Kivimäki Mika, Vahtera Jussi, Elovainio Marko, Virtanen Marianna, Siegrist Johannes
International Institute for Health and Society, Department of Epidemiology and Public Health, University College London, UK.
Occup Environ Med. 2007 Oct;64(10):659-65. doi: 10.1136/oem.2006.031310. Epub 2007 Jan 25.
Effort-reward imbalance at work is an established psychosocial risk factor but there are also newer conceptualisations, such as procedural injustice (decisions at work lack consistency, openness and input from all affected parties) and relational injustice (problems in considerate and fair treatment of employees by supervisors).
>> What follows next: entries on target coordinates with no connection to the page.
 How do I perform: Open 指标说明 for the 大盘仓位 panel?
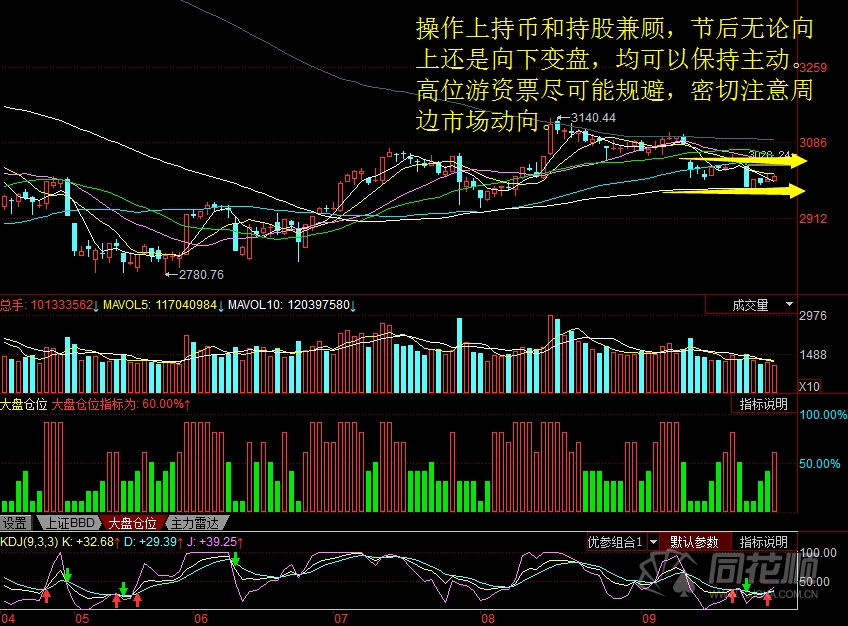[763, 404]
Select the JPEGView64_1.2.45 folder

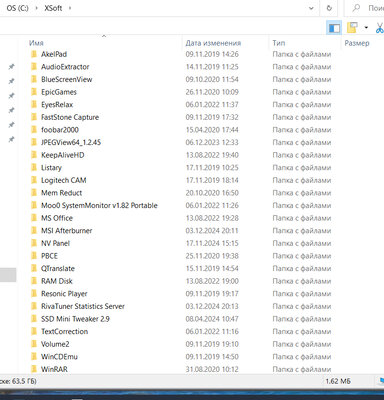[71, 142]
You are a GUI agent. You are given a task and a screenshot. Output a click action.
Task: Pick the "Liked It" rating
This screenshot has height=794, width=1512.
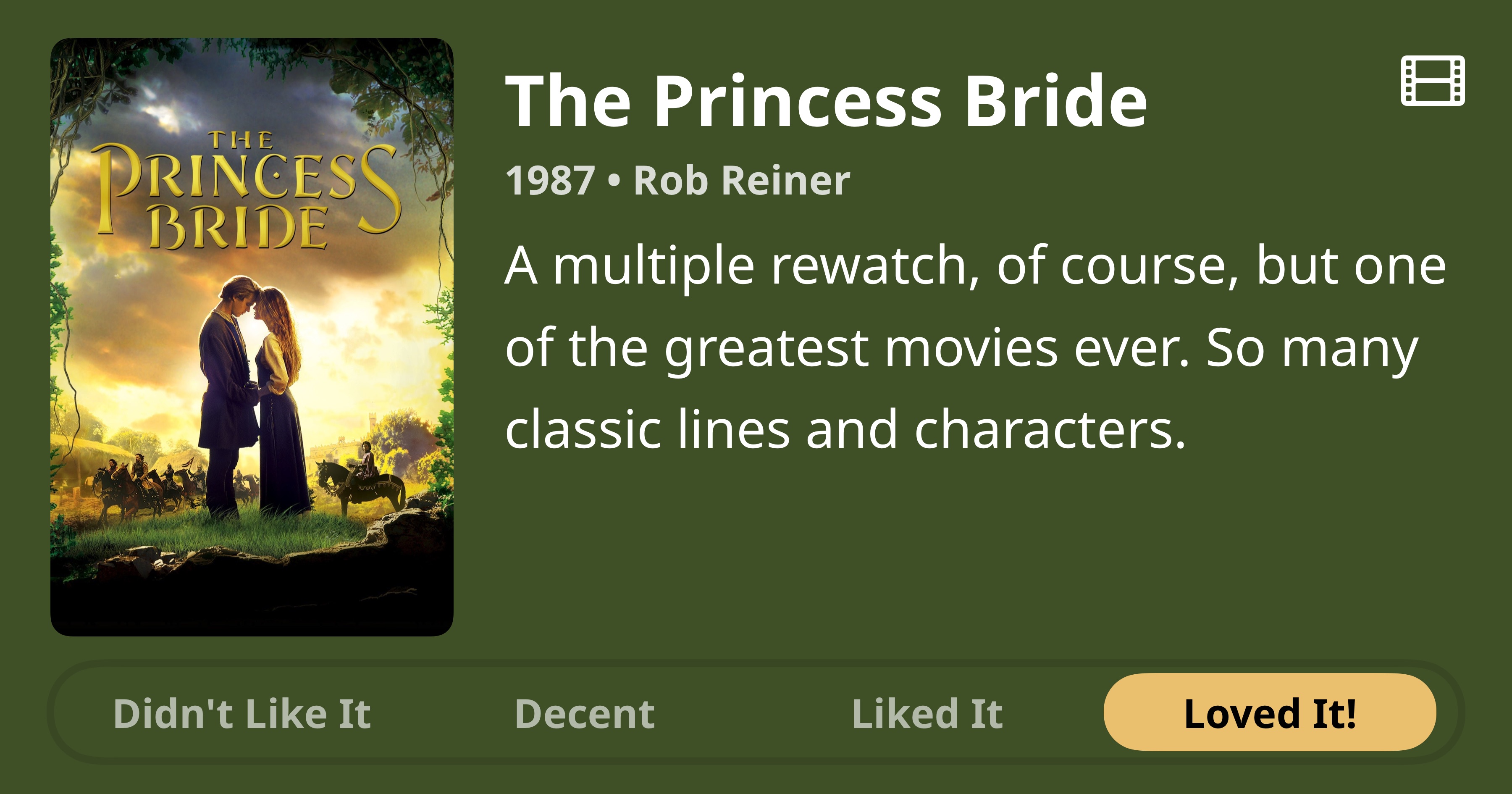(927, 714)
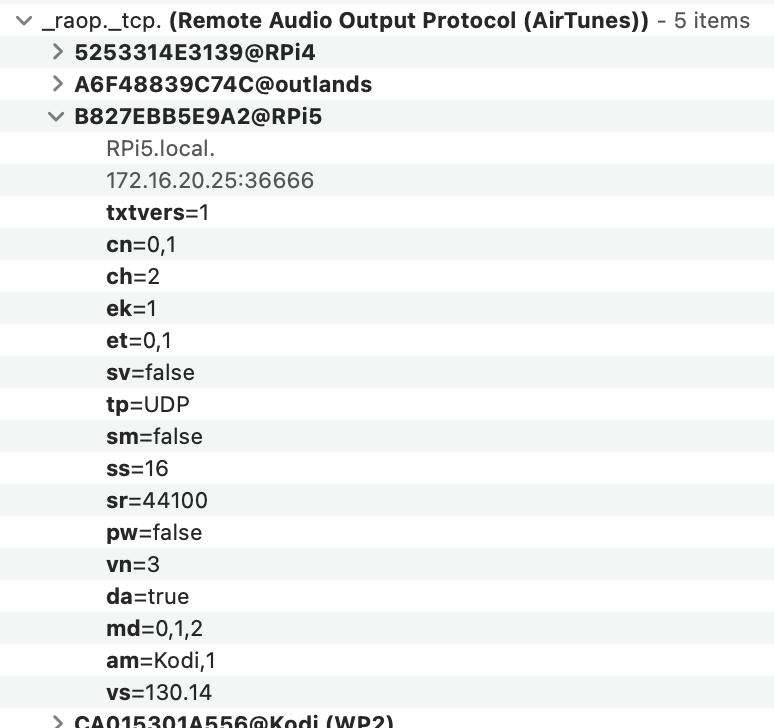The width and height of the screenshot is (774, 728).
Task: Select the cn=0,1 record
Action: [387, 244]
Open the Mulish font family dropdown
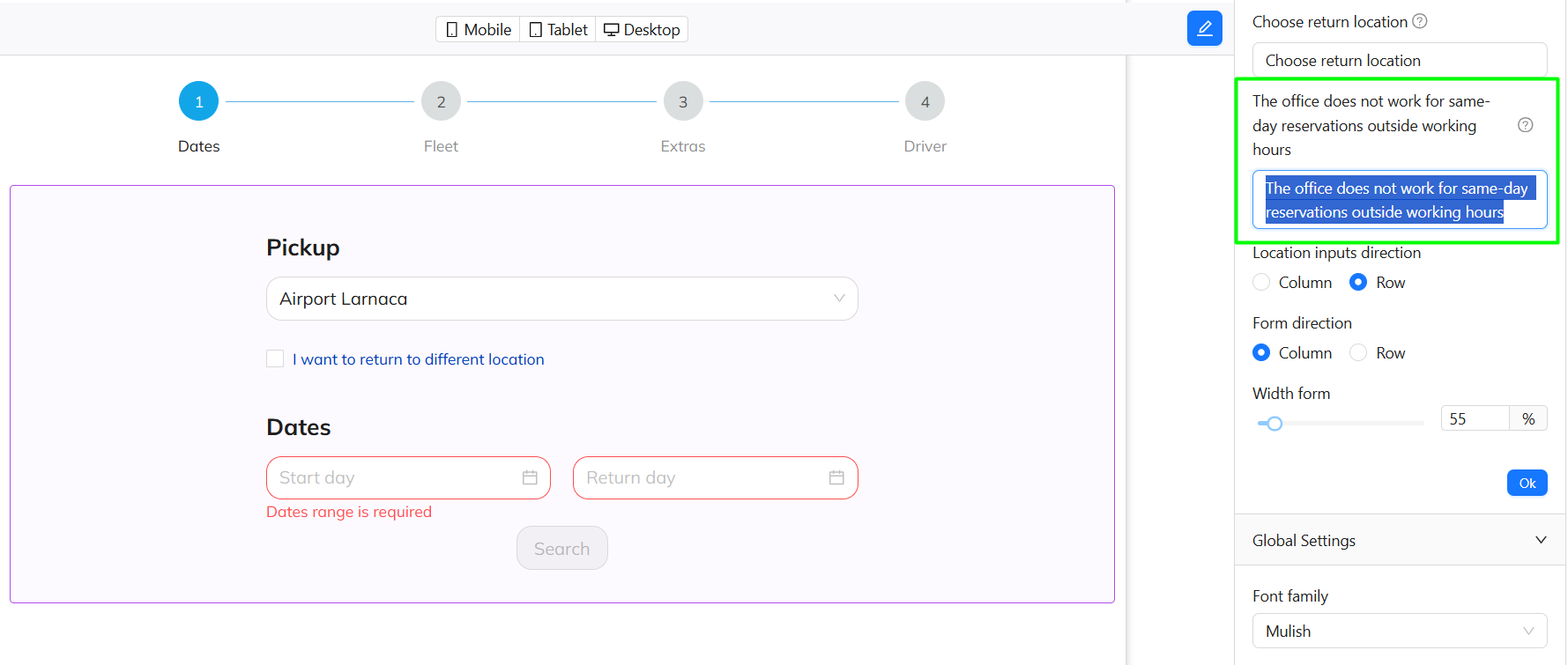This screenshot has height=665, width=1568. pyautogui.click(x=1399, y=631)
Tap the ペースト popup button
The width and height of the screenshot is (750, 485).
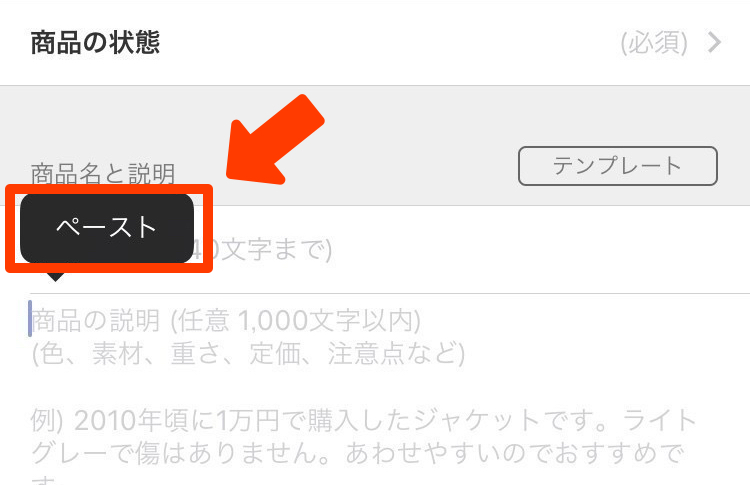pyautogui.click(x=107, y=228)
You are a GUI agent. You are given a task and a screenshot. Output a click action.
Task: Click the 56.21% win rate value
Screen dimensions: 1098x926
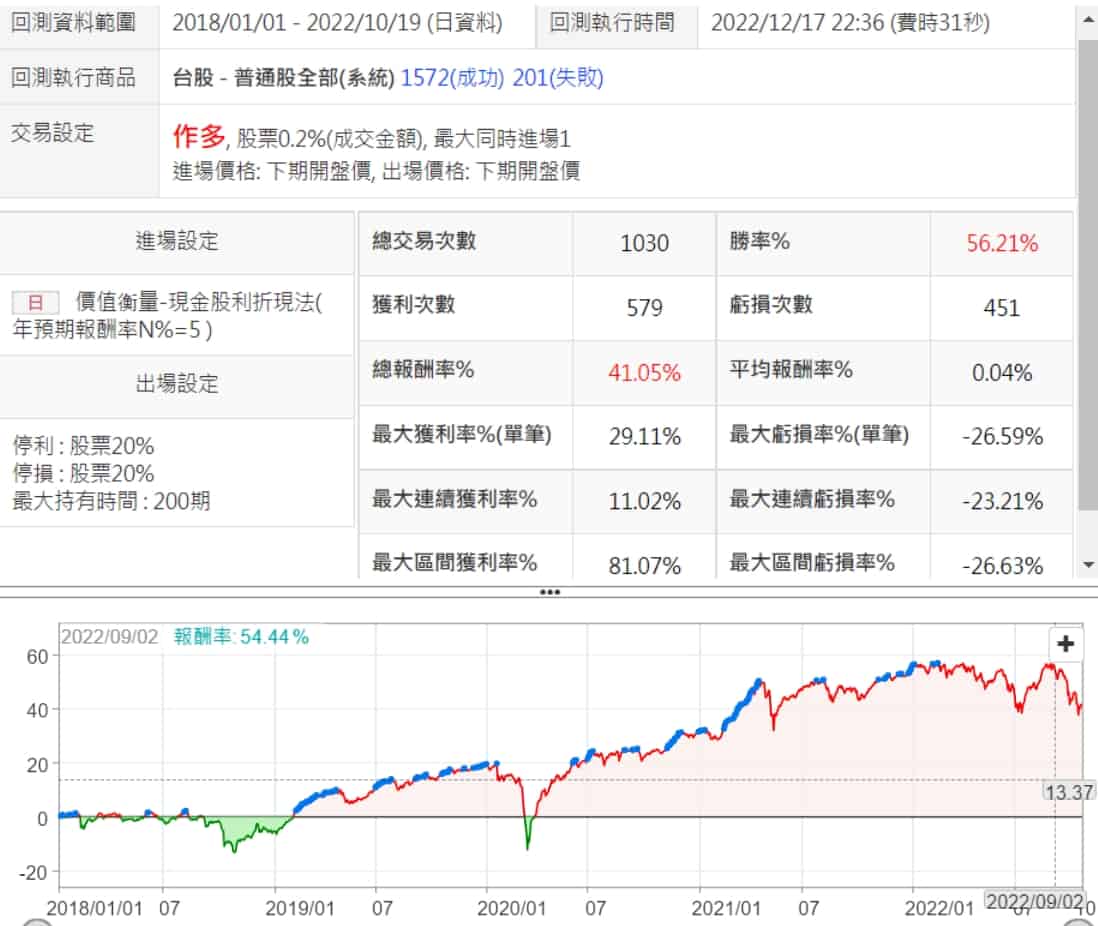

The authors examined whether procedural injustice and relational injustice are associated with employee health in addition to, and in combination with, effort-reward imbalance.
Prospective survey data from two cohorts related to public-sector employees: the 10-Town study (n = 18 066 (78% women, age range 19-62) and the Finnish Hospital Personnel study (n = 4833, 89% women, age range 20-60). Self-rated poor health, minor psychiatric morbidity and doctor-diagnosed depression were assessed at baseline (2000-2) and at follow-up (2004). To determine incident morbidity, baseline cases were excluded.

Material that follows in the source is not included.